And once I'd allowed core-file creation ("ulimit -c 9999999") I found I had a core file to help debugging.

Running the unstripped version under gdb showed this:

(gdb) up
#5  0x00000000004120a5 in multi_glob (chain=0x1c, size=40) at read.c:3106
3106			    free (memname);

So it seems likely that this free is causing the abort. There are two simple things to do here:

  • Comment out the free() call - to see if the crash goes away (!)
  • Understand the code to see why this pointer might be causing us pain.

To get started I did the first of these: Commenting out the free() call did indeed fix the problem, or at least mask it (at the cost of a memory leak):

skx@gold:~$ ./make
make: *** No rule to make target `Erreur_Lexicale.o', needed by `compilateur'.  Stop.

So, now we need to go back to read.c and see why that free was causing problems.

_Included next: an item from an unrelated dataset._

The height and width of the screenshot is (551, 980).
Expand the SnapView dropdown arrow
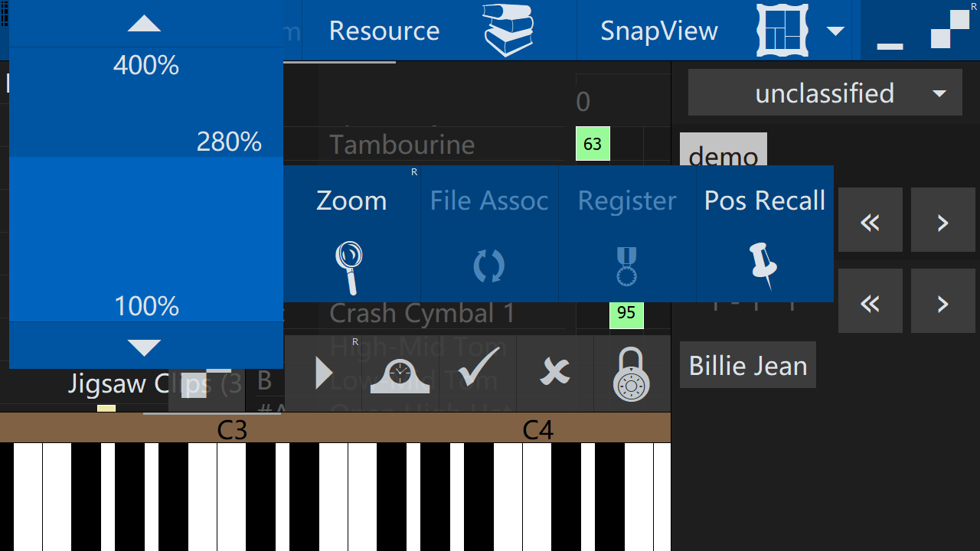tap(835, 31)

The function containing the free() is "multi_glob". It has scary pointer magic in it, and it took me a lot of tracing to determine the source of the bug. In short we need to change this:

free (memname);

To this:

free (memname);
memname = 0;

Otherwise the memory is freed multiple times, (once each time through the loop in that function. See the source for details).

Patch mailed.

16th March 2008

I've just finished reading "Don't You Have Time to Think", a collection of letters written to and from Richard P. Feynman. A birthday present from my wishlist.

Previously I've read the collection of letters to/from Tolkien. (Several times actually. Very nice collection!)

It suddenly struck me that over my lifetime I've probably written <200 letters to people.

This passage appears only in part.